Panzou exploite une forêt côtière drapée de brume, à cinquante kilomètres de Pointe-Noire. Les travellings fluides côtoient des plans fixes inspirés des contes Kongo. Le contraste mêle luxe tropical et angoisse, offrant une signature visuelle résolument congolaise.
« Avec Traque, nous explorons la peur primale de l’inconnu ; si un spectateur réfléchit avant de céder à la violence, nous aurons gagné », déclare Barthel Pandzou, sourire pudique. Pour son deuxième opus, il revendique une influence de Jordan Peele et une coloration résolument africaine.
Industrie cinématographique congolaise en pleine mutation
La projection a attiré décideurs économiques. Sylvestre Didier Mavouenzela, président de la Chambre consulaire de Pointe-Noire, rappelle que le septième art « crée emplois et image ». Il promet un appui en formation technique et accès au financement pour les studios locaux.
Ces annonces résonnent avec les réformes visant à structurer la filière culturelle. Le Fonds national pour la promotion des arts encourage déjà courts-métrages et documentaires. Les professionnels espèrent maintenant des salles numériques et un réseau de distribution régional pour rentabiliser les productions.
Dans le hall, Diane, étudiante en marketing, confie avoir « sauté trois fois de son siège », avant d’ajouter que l’histoire l’a poussée à appeler sa petite sœur pour discuter consentement et confiance. Ces échanges post-projection montrent la capacité du cinéma à prolonger le débat hors écran.

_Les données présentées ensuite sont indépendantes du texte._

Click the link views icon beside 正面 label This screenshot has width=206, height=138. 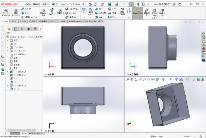[46, 75]
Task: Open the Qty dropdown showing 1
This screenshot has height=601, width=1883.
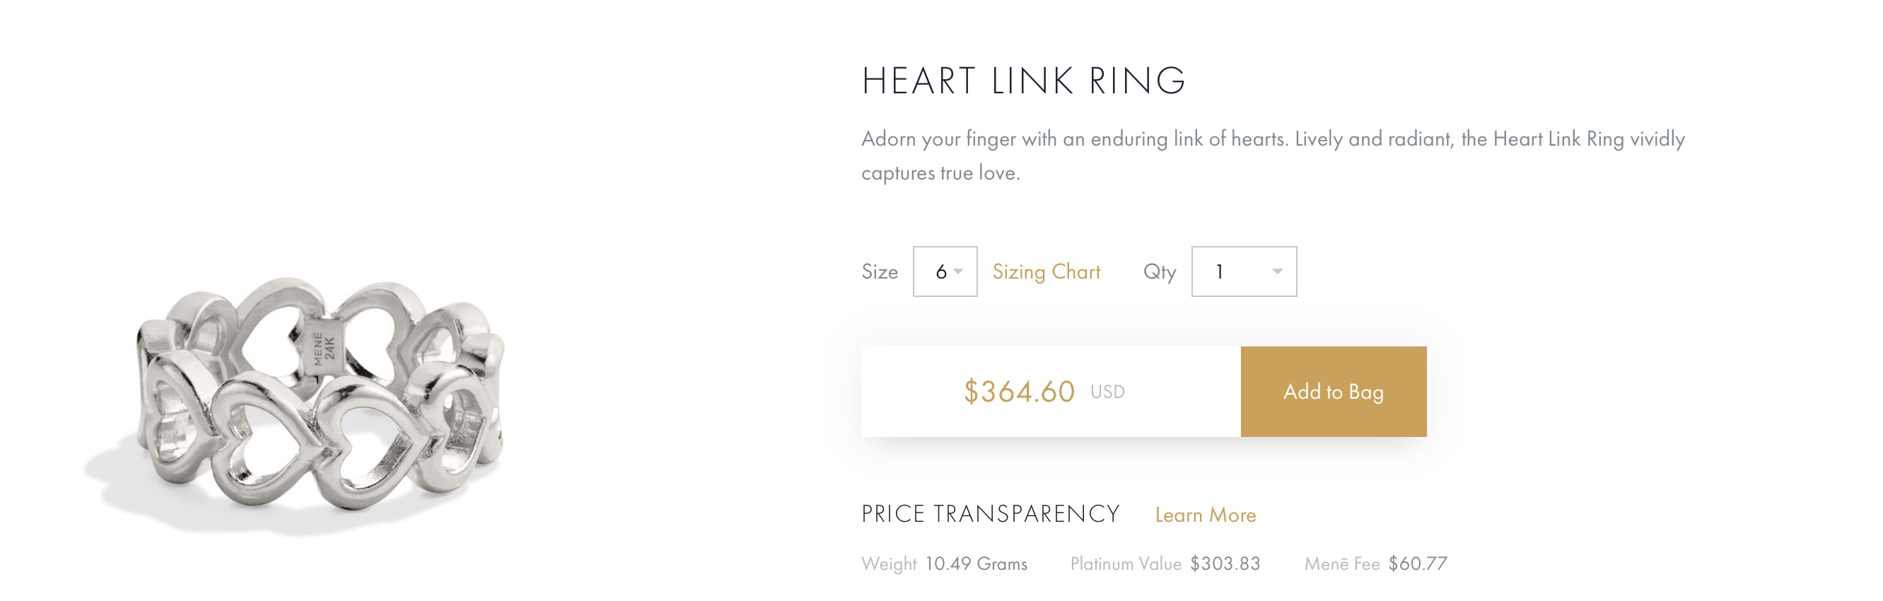Action: tap(1243, 271)
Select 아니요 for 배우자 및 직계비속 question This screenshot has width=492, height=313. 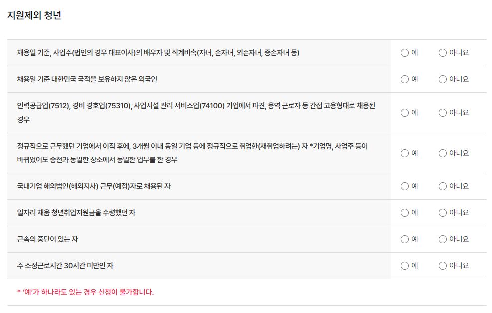click(x=442, y=52)
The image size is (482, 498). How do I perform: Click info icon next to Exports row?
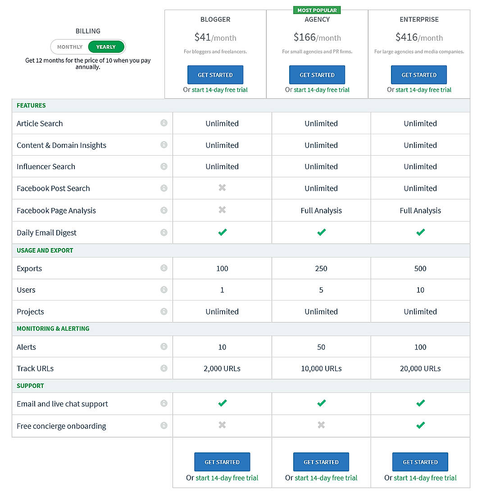point(164,268)
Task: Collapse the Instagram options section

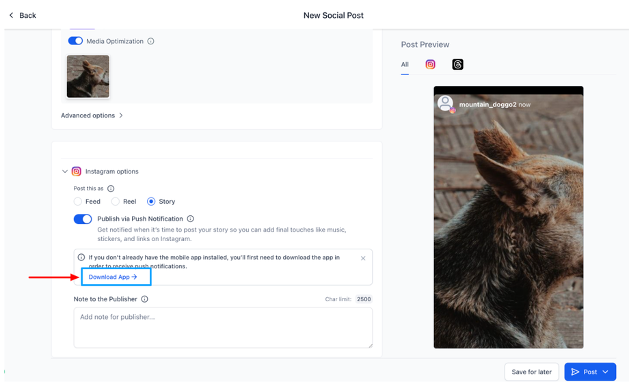Action: point(65,171)
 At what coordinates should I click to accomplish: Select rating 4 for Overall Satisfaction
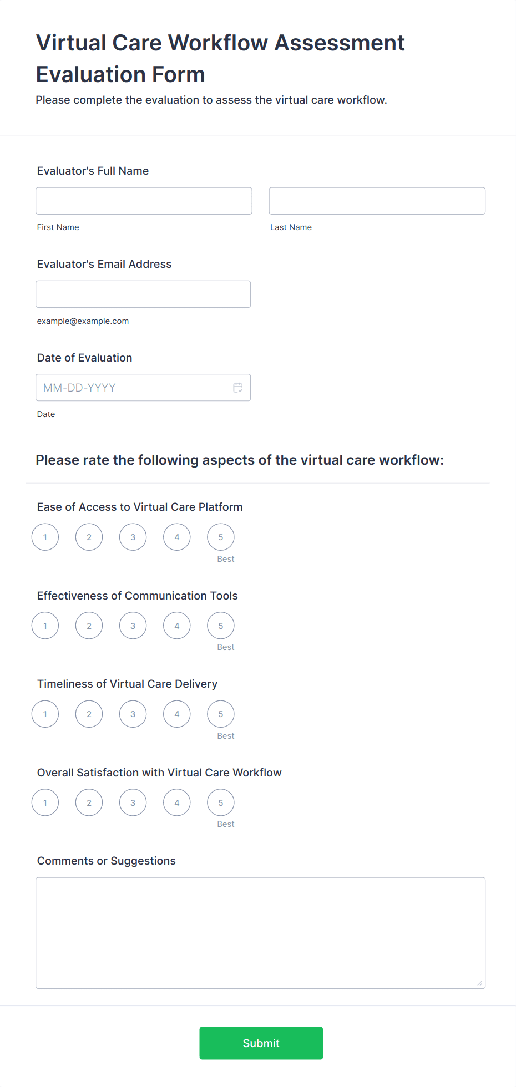coord(176,802)
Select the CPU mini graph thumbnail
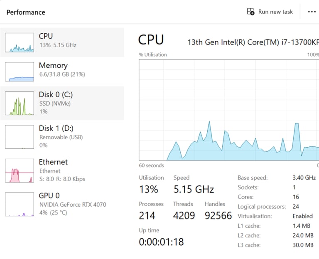The width and height of the screenshot is (319, 259). click(20, 42)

Pour les spectatrices, Patricia devient rapidement une héroïne ambiguë. « Elle est victime mais refuse de se taire, c’est puissant », analyse Joëlle Ngatsé, blogueuse lifestyle. En incarnant sa propre justice, le personnage invite à repenser les mécanismes de protection et d’écoute dédiés aux femmes congolaises.
À l’échelle continentale, rares sont les thrillers psychologiques portés par des équipes majoritairement africaines. Pandzou revendique cette exception et assume un casting où figurent quatre comédiennes issues de la diaspora. Leur présence illustre la porosité croissante entre plateformes internationales et créativité locale.
Le gouvernement a récemment annoncé un programme de digitalisation des salles rurales, initiative saluée par Arts Programmes. Si ces infrastructures voient le jour, des œuvres comme « Traque » toucheront un public plus large, renforçant l’accès à la culture tout en stimulant l’économie créative nationale.
Panzou vise désormais les festivals de Durban et Ouagadougou en 2024. Une version sous-titrée en anglais devrait séduire Netflix ou Showmax. « Cela peut attirer des coproductions et de nouvelles compétences locales », estime Mavouenzela.
En refermant les lourdes portes du Rocher des Âges, les spectateurs emportent chez eux un souffle d’effroi, mais surtout une histoire où la fatalité se discute. « Traque, la vengeance de Patricia » rappelle qu’au Congo-Brazzaville, le cinéma fait désormais dialoguer l’émotion, la réflexion et l’ambition.